The Knowledge Network on Climate Assemblies (KNOCA) aims to improve the commissioning, design, implementation and impact of climate assemblies, using evidence, knowledge exchange and dialogue. We are an active community of policy makers, practitioners, activists, researchers and other actors with experience and interest in climate assemblies who co-create activities and knowledge.
Climate activism and Citizens’ Assemblies
Claire Mellier (Iswe) and Graham Smith (KNOCA/University of Westminster) have published a chapter on climate assemblies in the recently published Carnegie Endowment for International Peace report Civic Activism in an Intensifying Climate Crisis.

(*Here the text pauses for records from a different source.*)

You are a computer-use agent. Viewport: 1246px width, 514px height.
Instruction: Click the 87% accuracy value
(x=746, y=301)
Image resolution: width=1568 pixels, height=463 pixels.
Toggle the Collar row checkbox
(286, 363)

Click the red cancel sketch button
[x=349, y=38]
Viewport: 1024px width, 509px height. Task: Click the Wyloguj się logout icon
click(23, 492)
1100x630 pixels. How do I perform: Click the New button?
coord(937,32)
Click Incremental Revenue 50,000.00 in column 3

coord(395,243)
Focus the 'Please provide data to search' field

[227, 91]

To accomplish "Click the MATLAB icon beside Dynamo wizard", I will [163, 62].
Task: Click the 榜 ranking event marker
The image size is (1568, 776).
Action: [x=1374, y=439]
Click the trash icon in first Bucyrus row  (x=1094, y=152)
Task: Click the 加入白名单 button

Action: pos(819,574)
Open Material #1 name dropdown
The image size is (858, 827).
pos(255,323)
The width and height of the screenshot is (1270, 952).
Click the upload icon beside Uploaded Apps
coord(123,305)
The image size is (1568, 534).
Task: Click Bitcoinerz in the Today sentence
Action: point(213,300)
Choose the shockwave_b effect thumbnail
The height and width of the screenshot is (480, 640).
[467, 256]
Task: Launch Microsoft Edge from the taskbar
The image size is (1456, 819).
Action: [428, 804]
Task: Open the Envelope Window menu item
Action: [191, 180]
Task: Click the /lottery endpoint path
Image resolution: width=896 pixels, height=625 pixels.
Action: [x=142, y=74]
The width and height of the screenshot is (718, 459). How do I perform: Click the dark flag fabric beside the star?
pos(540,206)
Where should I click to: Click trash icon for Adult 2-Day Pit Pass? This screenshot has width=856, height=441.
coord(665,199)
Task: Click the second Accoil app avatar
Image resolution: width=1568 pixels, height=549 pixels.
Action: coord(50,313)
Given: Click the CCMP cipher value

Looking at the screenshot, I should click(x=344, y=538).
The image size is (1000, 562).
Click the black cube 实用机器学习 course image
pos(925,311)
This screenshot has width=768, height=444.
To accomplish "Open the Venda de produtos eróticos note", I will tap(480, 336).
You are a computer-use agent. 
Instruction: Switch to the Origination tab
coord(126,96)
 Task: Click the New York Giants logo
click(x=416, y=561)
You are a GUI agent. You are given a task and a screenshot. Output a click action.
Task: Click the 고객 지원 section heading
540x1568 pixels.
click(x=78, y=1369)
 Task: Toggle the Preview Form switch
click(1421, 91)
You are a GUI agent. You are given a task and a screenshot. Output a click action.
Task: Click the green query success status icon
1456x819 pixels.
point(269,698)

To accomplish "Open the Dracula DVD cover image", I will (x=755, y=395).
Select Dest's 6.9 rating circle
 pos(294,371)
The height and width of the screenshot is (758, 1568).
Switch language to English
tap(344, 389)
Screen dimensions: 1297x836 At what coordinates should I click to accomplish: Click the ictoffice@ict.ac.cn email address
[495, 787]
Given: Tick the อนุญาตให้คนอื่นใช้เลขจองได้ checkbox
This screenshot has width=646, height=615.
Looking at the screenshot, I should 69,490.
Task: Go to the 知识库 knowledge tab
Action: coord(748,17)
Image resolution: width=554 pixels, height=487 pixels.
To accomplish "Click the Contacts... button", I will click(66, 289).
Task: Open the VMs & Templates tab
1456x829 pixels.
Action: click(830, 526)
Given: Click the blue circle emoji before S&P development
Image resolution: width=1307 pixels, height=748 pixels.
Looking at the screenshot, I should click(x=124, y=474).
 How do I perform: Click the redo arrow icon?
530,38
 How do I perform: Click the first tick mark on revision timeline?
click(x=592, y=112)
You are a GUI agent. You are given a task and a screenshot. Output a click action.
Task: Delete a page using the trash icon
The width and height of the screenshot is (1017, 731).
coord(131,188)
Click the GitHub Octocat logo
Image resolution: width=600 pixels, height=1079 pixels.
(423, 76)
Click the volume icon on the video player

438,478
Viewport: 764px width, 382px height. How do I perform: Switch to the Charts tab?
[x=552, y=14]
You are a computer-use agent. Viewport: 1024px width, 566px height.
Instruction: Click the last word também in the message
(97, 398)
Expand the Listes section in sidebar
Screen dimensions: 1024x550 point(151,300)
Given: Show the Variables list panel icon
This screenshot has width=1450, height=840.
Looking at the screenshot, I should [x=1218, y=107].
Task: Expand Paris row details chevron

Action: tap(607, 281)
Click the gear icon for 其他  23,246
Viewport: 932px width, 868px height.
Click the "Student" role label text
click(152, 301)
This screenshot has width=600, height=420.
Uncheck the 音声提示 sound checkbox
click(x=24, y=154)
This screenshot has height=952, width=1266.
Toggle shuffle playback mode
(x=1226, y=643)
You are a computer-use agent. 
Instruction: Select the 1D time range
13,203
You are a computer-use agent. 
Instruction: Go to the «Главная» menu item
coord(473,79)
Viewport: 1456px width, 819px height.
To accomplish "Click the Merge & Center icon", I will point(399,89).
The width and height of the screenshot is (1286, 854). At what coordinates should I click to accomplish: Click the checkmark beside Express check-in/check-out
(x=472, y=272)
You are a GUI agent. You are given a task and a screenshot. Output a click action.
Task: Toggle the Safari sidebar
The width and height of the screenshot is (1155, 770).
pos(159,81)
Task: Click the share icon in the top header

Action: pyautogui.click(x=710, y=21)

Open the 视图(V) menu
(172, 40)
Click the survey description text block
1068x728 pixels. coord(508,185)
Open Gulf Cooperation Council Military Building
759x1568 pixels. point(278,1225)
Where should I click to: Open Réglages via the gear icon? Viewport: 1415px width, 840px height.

The report, edited by Erin Jones and Richard Youngs, analyses the wider variety of tactics and the broader set of goals employed by climate activism to address the deepening climate crisis, along with the stronger repression and civic backlash facing the movement.
Mellier and Smith offer an overview of the ways in which climate civil society organisations and movements are engaging with climate assemblies, from participating as stakeholders and witnesses in government-commissioned assemblies through to commissioning their own assemblies that often challenge government inaction.
In their chapter, ‘Activsim and Climate Assemblies’, Smith and Mellier highlight three challenges facing assemblies commissioned by civil society organisations. First, the challenge of ensuring integrity and perceived legitimacy in governance. Second, accessing necessary resources to finance a robust process. And third, realising impact.